Our financial statements and related notes are presented in accordance with accounting principles generally accepted in the United States, and are expressed in U.S. dollars. All transactions including purchases, sales and current financing is in U.S. dollars. The Company’s fiscal year-end is May 31st.
NOTE 2 – Significant Accounting Policies and Recent Accounting Pronouncements
Interim Financial Statements
The accompanying unaudited financial statements have been prepared in accordance with Regulation S-X and do not include all of the information and disclosures required by generally accepted accounting principles for complete financial statements. All adjustments which are, in the opinion of management, necessary for a fair presentation of the results of operations for the interim period(s), and to make the financial statements not misleading, have been made and are of a recurring nature unless otherwise disclosed herein. The results of operations for such interim period(s) are not necessarily indicative of operations for a full year.

* * * * *

WRITTEN TASK 1 - Write out the financial statements excerpt word for word.
WRITTEN TASK 2 - Render the records as a Markdown table with the columns Row and Line. Start at their first line and go on through the line with "The height and width of the screenshot is (793, 1133).", numbering each row and leaving out blank lines.

[Collected data]

* * * * *

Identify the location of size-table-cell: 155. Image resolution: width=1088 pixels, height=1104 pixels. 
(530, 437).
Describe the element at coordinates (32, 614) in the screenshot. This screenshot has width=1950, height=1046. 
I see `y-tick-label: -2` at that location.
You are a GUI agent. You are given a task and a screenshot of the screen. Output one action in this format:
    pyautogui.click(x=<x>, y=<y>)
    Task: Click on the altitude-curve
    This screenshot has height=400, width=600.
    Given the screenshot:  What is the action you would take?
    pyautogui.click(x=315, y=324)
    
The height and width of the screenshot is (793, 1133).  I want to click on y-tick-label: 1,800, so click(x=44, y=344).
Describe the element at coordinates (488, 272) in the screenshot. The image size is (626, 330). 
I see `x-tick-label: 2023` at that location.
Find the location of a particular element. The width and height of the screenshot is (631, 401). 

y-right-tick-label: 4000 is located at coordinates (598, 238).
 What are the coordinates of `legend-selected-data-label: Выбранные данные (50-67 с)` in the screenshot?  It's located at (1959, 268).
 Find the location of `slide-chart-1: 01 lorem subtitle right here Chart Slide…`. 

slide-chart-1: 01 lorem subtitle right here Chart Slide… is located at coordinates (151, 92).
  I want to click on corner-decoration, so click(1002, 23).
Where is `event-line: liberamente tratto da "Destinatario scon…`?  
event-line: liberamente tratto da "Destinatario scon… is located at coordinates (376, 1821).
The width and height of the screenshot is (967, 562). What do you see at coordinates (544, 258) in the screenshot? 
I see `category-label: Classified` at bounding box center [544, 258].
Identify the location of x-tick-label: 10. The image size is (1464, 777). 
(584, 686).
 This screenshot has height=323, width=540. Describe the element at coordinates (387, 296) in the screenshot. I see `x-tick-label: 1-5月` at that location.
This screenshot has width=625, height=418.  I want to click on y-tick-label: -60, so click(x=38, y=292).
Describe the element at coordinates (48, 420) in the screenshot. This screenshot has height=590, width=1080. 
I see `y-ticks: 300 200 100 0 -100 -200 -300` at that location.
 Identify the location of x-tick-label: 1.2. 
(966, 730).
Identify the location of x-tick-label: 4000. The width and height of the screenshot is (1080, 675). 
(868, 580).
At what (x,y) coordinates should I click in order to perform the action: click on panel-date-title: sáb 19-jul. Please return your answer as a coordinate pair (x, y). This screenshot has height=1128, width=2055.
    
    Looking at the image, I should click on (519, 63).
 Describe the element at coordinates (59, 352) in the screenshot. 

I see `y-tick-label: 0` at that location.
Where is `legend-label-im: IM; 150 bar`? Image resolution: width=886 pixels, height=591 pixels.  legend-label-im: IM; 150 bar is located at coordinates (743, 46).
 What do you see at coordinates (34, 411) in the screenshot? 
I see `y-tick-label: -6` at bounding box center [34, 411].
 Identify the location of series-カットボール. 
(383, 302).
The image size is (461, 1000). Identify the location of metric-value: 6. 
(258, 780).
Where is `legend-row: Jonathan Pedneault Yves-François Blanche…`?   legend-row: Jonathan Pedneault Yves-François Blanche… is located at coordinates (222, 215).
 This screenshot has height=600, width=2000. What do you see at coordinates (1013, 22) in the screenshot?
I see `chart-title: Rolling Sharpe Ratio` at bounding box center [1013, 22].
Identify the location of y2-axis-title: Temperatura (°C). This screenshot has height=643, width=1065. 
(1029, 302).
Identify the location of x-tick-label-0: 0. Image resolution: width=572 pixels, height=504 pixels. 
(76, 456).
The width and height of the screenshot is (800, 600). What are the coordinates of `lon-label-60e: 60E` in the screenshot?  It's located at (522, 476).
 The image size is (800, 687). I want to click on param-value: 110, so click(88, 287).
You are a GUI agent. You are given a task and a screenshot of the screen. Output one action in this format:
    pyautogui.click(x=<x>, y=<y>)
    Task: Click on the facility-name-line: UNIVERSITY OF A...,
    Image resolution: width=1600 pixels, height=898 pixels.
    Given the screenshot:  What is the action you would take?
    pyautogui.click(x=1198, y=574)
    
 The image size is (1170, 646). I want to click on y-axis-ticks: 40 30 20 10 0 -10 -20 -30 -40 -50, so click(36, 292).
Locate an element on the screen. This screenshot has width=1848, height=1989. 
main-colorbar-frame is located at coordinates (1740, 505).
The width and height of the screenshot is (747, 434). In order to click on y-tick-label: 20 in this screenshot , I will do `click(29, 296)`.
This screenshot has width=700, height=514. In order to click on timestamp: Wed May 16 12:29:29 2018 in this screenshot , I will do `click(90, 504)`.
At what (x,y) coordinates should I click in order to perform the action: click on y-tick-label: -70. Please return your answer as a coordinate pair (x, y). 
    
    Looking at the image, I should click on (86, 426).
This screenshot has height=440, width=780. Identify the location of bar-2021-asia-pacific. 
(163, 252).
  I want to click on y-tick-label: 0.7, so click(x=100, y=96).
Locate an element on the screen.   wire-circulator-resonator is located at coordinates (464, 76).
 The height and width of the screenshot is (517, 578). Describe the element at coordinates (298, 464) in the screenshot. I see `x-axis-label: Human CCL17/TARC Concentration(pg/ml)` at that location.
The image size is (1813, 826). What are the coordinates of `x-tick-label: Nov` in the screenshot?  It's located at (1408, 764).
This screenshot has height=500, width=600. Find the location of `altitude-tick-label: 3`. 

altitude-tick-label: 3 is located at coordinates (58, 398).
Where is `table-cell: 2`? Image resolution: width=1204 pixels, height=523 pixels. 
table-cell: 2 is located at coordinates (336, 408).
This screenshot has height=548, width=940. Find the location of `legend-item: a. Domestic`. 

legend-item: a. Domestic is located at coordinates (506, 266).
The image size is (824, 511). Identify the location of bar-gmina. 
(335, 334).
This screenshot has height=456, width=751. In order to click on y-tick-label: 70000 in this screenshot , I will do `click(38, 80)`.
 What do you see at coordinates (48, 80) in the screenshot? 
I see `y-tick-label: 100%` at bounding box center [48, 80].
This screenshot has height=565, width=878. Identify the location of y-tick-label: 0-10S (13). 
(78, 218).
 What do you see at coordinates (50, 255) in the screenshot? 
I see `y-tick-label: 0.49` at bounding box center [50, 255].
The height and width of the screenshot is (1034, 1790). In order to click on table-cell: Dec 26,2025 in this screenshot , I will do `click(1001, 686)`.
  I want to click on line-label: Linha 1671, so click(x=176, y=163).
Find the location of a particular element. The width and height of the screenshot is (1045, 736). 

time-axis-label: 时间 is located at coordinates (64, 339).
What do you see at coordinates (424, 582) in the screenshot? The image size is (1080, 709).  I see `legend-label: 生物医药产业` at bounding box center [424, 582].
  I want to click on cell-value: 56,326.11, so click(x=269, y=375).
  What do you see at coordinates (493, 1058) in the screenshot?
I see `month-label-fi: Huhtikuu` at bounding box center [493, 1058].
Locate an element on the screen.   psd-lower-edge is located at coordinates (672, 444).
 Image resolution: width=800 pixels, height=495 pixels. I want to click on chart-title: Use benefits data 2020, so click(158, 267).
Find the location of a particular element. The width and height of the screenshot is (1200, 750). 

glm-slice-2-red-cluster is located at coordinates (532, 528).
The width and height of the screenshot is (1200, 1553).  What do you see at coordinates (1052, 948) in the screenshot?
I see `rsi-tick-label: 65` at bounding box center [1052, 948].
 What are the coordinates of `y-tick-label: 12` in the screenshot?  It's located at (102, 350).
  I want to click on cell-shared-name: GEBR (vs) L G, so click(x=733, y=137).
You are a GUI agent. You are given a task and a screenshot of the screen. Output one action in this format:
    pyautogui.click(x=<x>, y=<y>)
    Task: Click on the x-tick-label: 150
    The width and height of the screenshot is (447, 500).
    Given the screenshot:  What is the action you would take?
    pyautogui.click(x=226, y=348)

* * * * *

WORKED SOLUTION 1 -
Our financial statements and related notes are presented in accordance with accounting principles generally accepted in the United States, and are expressed in U.S. dollars. All transactions including purchases, sales and current financing is in U.S. dollars. The Company’s fiscal year-end is May 31st.
NOTE 2 – Significant Accounting Policies and Recent Accounting Pronouncements
Interim Financial Statements
The accompanying unaudited financial statements have been prepared in accordance with Regulation S-X and do not include all of the information and disclosures required by generally accepted accounting principles for complete financial statements. All adjustments which are, in the opinion of management, necessary for a fair presentation of the results of operations for the interim period(s), and to make the financial statements not misleading, have been made and are of a recurring nature unless otherwise disclosed herein. The results of operations for such interim period(s) are not necessarily indicative of operations for a full year.

WORKED SOLUTION 2 -
| Row | Line |
|---|---|
| 1 | Identify the location of size-table-cell: 155. Image resolution: width=1088 pixels, height=1104 pixels.  |
| 2 | (530, 437). |
| 3 | Describe the element at coordinates (32, 614) in the screenshot. This screenshot has width=1950, height=1046.  |
| 4 | I see `y-tick-label: -2` at that location. |
| 5 | You are a GUI agent. You are given a task and a screenshot of the screen. Output one action in this format: |
| 6 |     pyautogui.click(x=<x>, y=<y>) |
| 7 |     Task: Click on the altitude-curve |
| 8 |     This screenshot has height=400, width=600. |
| 9 |     Given the screenshot:  What is the action you would take? |
| 10 |     pyautogui.click(x=315, y=324) |
| 11 | The height and width of the screenshot is (793, 1133).  I want to click on y-tick-label: 1,800, so click(x=44, y=344). |